ARTIKEL, DIALOGMASA.com–
“Di tengah sempitnya lapangan kerja formal, kreativitas menjadi jalan baru bagi generasi muda untuk bekerja, berkarya, dan bermakna.”
Diskusi yang disiarkan Kompas TV pagi ini dengan tajuk “Pengangguran Usia Muda RI Tertinggi di ASEAN” kembali membuka ruang refleksi tentang persoalan serius ketenagakerjaan di Indonesia. Fakta ini memang tidak mudah diterima, apalagi di tengah semangat bonus demografi yang seharusnya menjadi kekuatan bangsa.
Presiden Prabowo menegaskan pentingnya sektor formal maupun informal untuk memperluas lapangan kerja. Seruan ini bukan sekadar imbauan politis, tetapi juga sinyal bagi semua pihak — terutama dunia usaha, lembaga pendidikan, dan pemerintah daerah — untuk mencari terobosan kreatif dalam menyerap tenaga kerja muda.
Salah satu solusi yang mengemuka dalam diskusi tersebut adalah peran ekonomi kreatif. Sektor ini dinilai memiliki potensi besar untuk menampung tenaga kerja baru, terutama dari kalangan muda yang memiliki ide, keterampilan digital, dan semangat inovatif. Dalam konteks ini, ekonomi kreatif tidak lagi sekadar sektor tambahan, melainkan mesin penggerak ekonomi baru yang mampu menciptakan lapangan kerja berbasis kreativitas, budaya, dan teknologi.
Fenomena menarik dapat dilihat dari berbagai daerah, seperti Kabupaten Jember dengan berbagai festival kreatifnya. Jember Fashion Carnaval misalnya, telah menjadi magnet ekonomi yang tidak hanya memperkuat citra daerah, tetapi juga melahirkan ekosistem ekonomi baru: mulai dari desainer lokal, pelaku UMKM, hingga sektor pariwisata. Kegiatan semacam ini menjadi bukti bahwa kreativitas lokal dapat menjadi jawaban konkret atas masalah pengangguran muda.

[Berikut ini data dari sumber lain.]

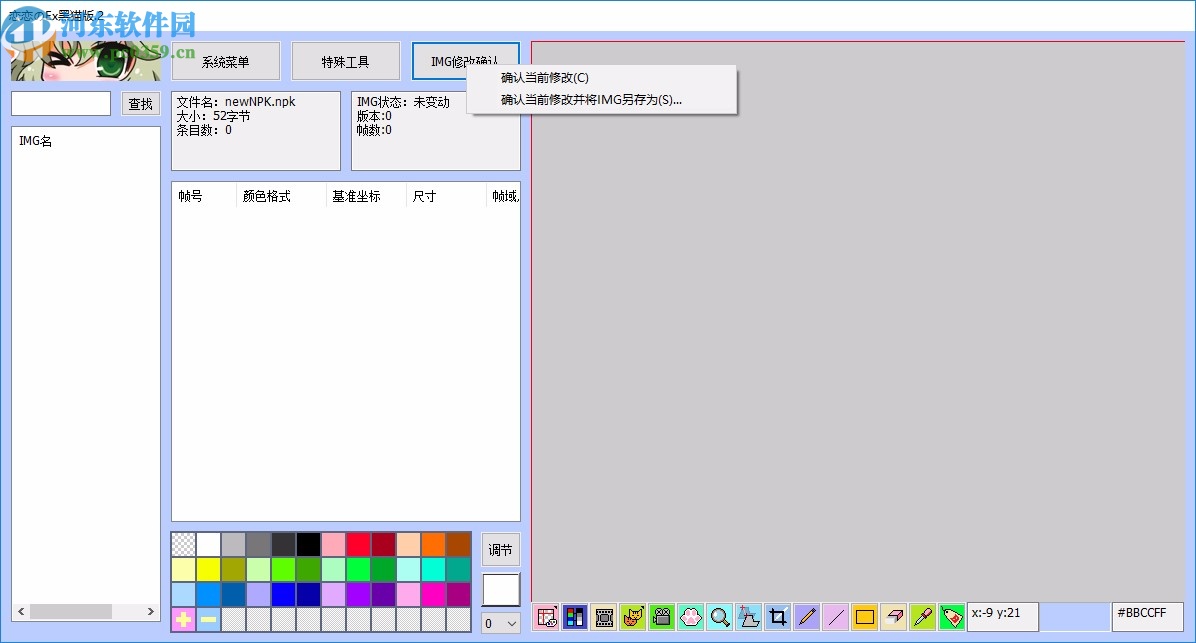
Task: Click the blue minus remove-color button
Action: pyautogui.click(x=209, y=620)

Dalam perspektif manajemen modern, Gary Becker melalui Human Capital Theory menjelaskan bahwa investasi terhadap sumber daya manusia — berupa pendidikan, keterampilan, dan pengalaman — akan meningkatkan produktivitas individu sekaligus nilai ekonominya.

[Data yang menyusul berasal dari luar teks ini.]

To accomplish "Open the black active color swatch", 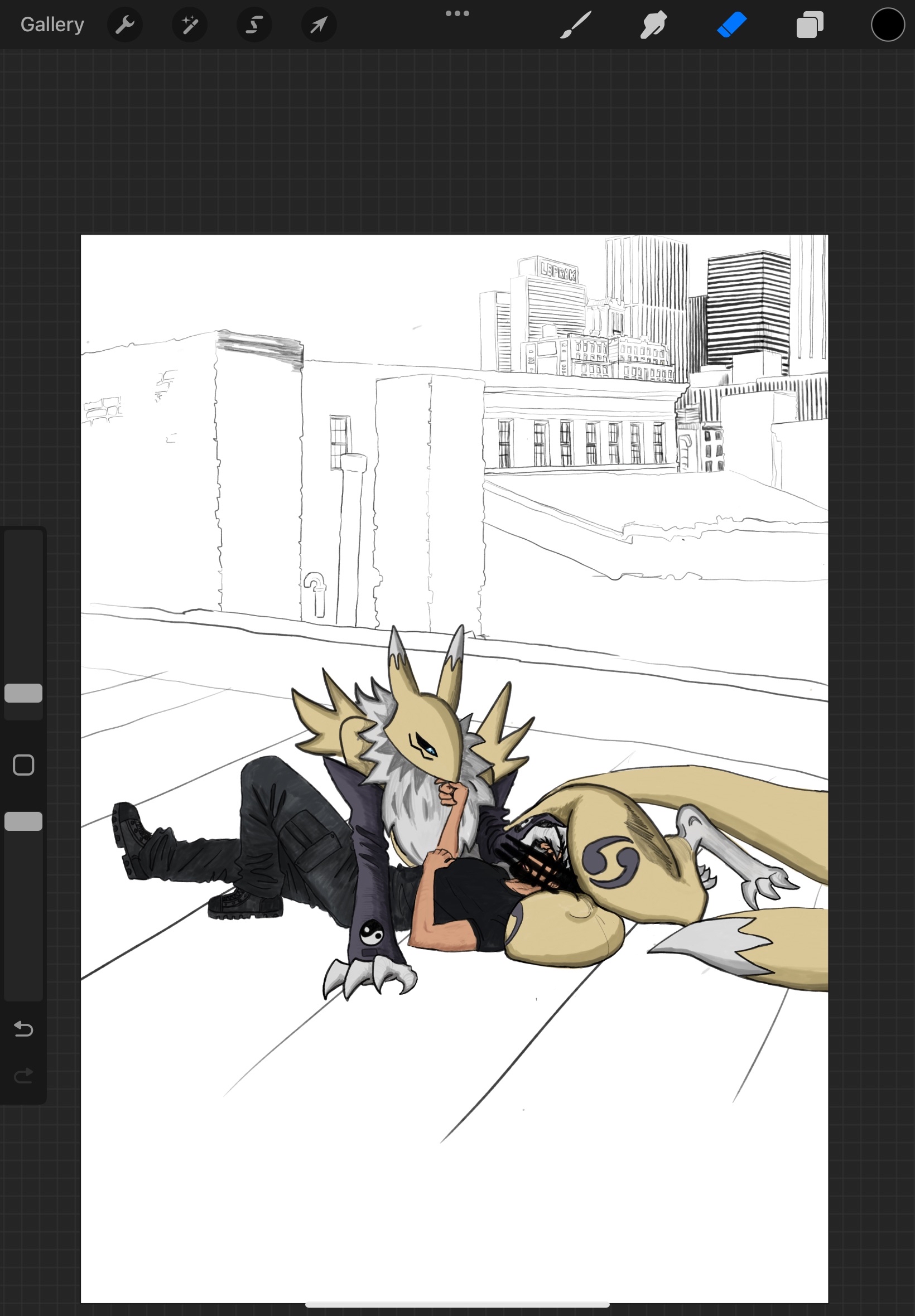I will pos(888,25).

Jika teori ini diterapkan pada konteks ekonomi kreatif, maka kreativitas dan kemampuan inovatif generasi muda merupakan bentuk modal manusia yang sangat berharga. Ketika pemerintah dan lembaga pendidikan mendorong peningkatan kapasitas tersebut, maka yang tercipta bukan hanya tenaga kerja, tetapi juga pencipta kerja baru.

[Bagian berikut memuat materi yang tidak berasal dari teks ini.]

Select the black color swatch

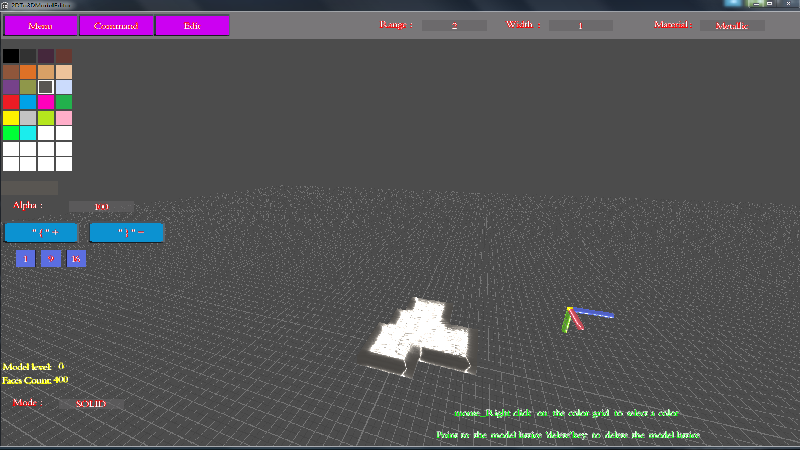click(x=11, y=57)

Selain itu, Peter Drucker melalui konsep innovation management menegaskan bahwa inovasi adalah fungsi utama dalam setiap organisasi dan ekonomi modern. Inovasi memungkinkan manusia menemukan cara baru dalam menciptakan nilai tambah, bahkan dari hal yang tampak sederhana. Dengan semangat ini, ekonomi kreatif menjadi wadah bagi generasi muda untuk berinovasi dan menghasilkan peluang kerja dari ide-ide segar mereka sendiri.
Menariknya, Bhima Yudhistira”, Direktur Eksekutif Celios, dalam obrolan pagi di Kompas TV, memberikan pandangan praktis yang patut dicatat. Ia menekankan pentingnya inisiasi kampus untuk memperkuat kerja sama dengan dunia industri. Menurutnya, apabila mahasiswa magang di perusahaan dan terbukti memiliki kompetensi yang baik, perusahaan seharusnya segera mengikat mereka dengan status karyawan tetap.
Gagasan ini menjadi solusi konkret agar sektor formal dapat membantu menurunkan tingkat pengangguran muda di Indonesia.
Pendekatan kolaboratif semacam ini sejalan dengan gagasan Becker tentang investasi SDM, sekaligus mempertegas pentingnya link and match antara pendidikan dan dunia kerja. Ketika kampus menjadi jembatan bagi mahasiswa untuk terjun ke dunia industri, maka proses belajar tidak berhenti di ruang kelas, tetapi berlanjut dalam praktik profesional yang bernilai ekonomi.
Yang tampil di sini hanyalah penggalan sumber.